ACTIVITY: Filter the entries, keeping every line with the string "agent".

Pixel coordinate grounding data:
==================================================

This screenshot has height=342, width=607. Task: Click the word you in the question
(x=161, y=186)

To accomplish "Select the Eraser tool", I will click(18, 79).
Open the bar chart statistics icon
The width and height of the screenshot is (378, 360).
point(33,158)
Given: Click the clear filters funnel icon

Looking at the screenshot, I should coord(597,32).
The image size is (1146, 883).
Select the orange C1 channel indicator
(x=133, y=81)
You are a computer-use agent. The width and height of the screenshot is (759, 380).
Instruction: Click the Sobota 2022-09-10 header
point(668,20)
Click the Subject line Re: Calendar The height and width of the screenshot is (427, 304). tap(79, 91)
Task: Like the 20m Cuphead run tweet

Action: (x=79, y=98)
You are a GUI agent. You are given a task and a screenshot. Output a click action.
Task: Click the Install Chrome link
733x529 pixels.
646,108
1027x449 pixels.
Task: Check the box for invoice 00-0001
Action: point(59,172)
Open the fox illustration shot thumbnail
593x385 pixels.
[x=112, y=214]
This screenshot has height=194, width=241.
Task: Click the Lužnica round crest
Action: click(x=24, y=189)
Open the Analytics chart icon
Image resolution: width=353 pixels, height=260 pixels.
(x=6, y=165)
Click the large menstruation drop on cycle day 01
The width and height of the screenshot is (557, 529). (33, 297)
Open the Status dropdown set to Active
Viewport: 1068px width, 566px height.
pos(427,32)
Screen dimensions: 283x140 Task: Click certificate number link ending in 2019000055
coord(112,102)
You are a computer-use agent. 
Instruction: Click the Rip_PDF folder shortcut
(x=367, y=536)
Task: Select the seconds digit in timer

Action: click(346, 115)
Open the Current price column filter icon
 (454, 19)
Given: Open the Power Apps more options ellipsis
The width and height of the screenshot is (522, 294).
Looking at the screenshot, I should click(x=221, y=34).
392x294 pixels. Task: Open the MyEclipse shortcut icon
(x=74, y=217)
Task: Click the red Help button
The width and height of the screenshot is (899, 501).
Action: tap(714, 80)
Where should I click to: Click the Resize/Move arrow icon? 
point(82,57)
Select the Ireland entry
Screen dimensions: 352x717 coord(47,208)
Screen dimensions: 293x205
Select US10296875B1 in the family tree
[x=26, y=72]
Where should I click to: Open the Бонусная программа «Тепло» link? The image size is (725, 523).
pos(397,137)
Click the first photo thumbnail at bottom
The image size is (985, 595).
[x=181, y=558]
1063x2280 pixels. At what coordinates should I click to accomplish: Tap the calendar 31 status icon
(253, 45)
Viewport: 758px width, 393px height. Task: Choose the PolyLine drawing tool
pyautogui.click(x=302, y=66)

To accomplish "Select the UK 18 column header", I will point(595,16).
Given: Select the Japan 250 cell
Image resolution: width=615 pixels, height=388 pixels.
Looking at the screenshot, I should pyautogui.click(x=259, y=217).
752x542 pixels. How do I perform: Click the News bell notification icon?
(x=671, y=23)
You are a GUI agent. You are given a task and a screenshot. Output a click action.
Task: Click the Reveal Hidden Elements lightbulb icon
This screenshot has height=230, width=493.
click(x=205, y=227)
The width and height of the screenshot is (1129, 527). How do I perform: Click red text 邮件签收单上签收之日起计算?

==================================================

OUTPUT FOR THIS TASK:
You are a computer-use agent. The width and height of the screenshot is (759, 380).
You are a GUI agent. You are given a task and a screenshot. Output a click action.
You are a computer-use agent. 
You are a GUI agent. You are given a task and a screenshot. Output a click action.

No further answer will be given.